No doubt Ken Burns is wringing his hands at having turned in his panoramic documentary on country music only weeks before Hot Country Knights — perhaps the most fabled if obscure band of the 1990s — announced its re-emergence.
The Knights. who bear a superficial resemblance to Dierks Bentley and his ensemble, got a proper launch Thursday morning (Jan. 23) during a press conference held at Nashville’s CMA office. As befitted the Knights’ rootsy, low-budget origin (they regularly played Hooters’ parking lots in their heyday) the event was catered by Waffle House.
Even so, there were piles of free Knights-monogrammed hoodies, ski caps and fanny packs for the several dozen reporters and industry hangers-on to grab and re-sell on eBay. Also peppered throughout the crowd were friends and kinfolks from the Knights’ hometown, which bandleader and lead singer Douglas D. Douglason identified as Moose Knuckle, Tennessee, “right across the river from Camel Toe.”
The focus of the press conference was to reveal that Universal Music Group Nashville has signed the Knights to a recording contract and will release their first single, “Pick Her Up,” to country radio on Feb. 3. The single features guest vocals from ’90s icon Travis Tritt. “He’s really our spirit animal,” Douglason told the crowd. Tritt also appears in the accompanying music video.

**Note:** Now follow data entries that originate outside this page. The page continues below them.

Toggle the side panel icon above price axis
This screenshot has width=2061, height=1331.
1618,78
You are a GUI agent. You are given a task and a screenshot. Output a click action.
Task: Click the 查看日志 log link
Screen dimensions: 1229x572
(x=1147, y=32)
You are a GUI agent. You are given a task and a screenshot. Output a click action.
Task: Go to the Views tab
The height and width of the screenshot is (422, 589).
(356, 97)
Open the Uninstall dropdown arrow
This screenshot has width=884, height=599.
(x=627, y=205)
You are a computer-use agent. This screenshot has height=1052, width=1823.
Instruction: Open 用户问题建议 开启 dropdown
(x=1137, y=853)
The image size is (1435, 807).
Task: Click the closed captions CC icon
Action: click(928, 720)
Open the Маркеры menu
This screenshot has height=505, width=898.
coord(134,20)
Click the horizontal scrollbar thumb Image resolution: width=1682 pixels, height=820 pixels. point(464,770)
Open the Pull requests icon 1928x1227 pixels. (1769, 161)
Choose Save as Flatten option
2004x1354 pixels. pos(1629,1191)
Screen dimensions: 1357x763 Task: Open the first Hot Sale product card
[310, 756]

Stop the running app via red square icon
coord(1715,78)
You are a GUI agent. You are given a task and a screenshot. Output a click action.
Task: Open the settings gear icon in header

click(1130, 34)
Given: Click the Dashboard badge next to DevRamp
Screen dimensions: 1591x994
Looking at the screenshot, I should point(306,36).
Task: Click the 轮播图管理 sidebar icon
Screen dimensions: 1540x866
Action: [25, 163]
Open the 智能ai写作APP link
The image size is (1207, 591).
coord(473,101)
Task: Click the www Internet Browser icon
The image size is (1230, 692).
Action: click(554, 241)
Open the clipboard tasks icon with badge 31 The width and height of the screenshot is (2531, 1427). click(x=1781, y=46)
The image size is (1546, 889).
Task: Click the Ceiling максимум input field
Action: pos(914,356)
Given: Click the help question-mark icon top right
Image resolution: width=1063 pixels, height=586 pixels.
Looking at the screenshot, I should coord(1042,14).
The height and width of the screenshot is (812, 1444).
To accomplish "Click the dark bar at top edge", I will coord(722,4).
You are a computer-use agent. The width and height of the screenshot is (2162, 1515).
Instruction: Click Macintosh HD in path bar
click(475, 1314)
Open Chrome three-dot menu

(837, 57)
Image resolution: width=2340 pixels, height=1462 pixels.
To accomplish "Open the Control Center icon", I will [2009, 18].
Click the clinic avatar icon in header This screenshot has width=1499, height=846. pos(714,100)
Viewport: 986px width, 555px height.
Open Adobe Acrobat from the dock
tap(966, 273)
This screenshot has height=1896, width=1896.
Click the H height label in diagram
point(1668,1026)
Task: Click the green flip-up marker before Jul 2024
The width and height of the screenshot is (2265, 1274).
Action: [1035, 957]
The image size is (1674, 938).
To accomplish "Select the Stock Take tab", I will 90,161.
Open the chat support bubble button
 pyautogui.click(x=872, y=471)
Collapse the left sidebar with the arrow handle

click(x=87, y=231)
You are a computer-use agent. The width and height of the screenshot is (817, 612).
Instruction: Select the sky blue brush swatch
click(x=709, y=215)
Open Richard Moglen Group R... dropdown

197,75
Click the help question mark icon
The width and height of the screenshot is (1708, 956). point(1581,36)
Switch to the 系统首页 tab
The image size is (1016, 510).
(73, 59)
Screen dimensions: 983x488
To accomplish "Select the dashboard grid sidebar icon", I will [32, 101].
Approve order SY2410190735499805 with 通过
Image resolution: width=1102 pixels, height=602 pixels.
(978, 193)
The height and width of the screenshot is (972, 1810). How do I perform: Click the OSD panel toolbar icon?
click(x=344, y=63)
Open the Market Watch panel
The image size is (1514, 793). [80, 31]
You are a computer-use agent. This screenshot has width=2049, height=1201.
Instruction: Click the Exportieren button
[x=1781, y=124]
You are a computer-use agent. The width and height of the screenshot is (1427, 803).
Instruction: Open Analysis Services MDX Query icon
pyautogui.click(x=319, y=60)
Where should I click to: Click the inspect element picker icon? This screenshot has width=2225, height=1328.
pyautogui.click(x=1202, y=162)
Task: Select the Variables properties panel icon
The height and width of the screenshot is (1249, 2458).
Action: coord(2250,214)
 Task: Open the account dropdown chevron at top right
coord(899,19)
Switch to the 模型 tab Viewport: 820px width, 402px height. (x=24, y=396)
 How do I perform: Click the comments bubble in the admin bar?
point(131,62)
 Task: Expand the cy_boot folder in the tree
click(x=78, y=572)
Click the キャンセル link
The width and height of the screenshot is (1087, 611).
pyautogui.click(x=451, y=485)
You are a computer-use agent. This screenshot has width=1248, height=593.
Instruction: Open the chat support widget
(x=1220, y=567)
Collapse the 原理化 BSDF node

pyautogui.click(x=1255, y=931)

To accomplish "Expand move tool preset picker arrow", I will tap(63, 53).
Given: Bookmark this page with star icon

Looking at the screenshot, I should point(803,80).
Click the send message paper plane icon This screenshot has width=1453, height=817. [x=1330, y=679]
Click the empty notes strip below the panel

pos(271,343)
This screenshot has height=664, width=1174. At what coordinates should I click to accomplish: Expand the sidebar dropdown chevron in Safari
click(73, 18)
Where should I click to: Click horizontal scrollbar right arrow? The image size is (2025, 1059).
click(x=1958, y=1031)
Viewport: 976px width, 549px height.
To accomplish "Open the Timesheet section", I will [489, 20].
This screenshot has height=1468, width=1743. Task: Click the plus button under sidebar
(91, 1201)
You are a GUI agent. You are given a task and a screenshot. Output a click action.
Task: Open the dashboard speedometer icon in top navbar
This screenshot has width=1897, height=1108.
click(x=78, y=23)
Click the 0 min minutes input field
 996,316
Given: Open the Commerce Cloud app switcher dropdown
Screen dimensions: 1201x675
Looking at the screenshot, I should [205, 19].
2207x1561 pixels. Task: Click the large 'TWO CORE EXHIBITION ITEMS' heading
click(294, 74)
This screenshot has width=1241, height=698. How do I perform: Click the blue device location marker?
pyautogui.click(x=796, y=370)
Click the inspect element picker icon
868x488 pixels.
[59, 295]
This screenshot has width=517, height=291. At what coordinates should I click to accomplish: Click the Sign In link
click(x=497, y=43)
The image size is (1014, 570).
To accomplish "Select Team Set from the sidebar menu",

The Knights allowed Bentley to co-write and produce the single, even though the band’s lead guitarist, Marty Ray “Rayro” Roburn confided, “I didn’t want to have to be the one to say it, but we’re helping him out. Let’s just be clear here.”
Legendary disc jockey and songwriter Gerry House served as master of ceremonies. Before he brought the band out to the stage, he reminisced about how pivotal the Knights were to country music in the ’90s.
He conceded he wasn’t quite in shape for such lofty duties as the band had imposed on him. “I took a Xanax with a Red Bull,” he confessed, “and I may burst into flames.”
Continuing his walk down Memory Lane, House recalled how songwriters were screwed out of royalties back in the ’90s and how hard a time women artists had back then getting played on radio. “I’m glad those problems have been solved now,” he said.
While acknowledging he knew Bentley, House was no more charitable toward the singer than Roburn had been. “Dierks is what happens when you let a small child pick out his own name,” he observed.
In addition to Douglason and Roburn, the Knights are Trevor Travis, lead bass player; Terotej “Terry” Dvoraczeknyski, keytarist and fiddler; Barry Vanthey, steel guitarist; and Monte Montgomery, percussionist. The band still does much of its recording in “Trevor’s mom’s basement,” and several of the band members cited her as an ongoing inspiration.
Douglas said he detected base motives in Bentley’s eagerness to work with the band. “The ’90s are hot right now. He kind of wanted to ride the mullet.” He was similarly wary of Blake Shelton, who, he said, stole the idea of “Hillbilly Bone” from the Knights. “We’ve been singing about the bone forever,” he said.
Overcome by nostalgia, House wondered aloud if this focus on the ’90s meant that “they’ll bring payola back.”
The band’s publicists said they weren’t sure when or if the Hot Country Knights will have an album out. But the crowd was treated to four-song sampling of songs already recorded. It included “Pick Her Up,” a veritable how-to on drive-through romancing; “Mull It Over,” a paean to the historic hairstyle and those who live and die by it; “USA Begins With Us,” a tongue-on-cheek rave-up of every patriotic cliché in the book; and “Asphalt,” in which derriere double-entendre flower like rag weed (“It ain’t my fault, it’s the asphalt.”)
Pump up your hair, girls. The Knights are coming for you.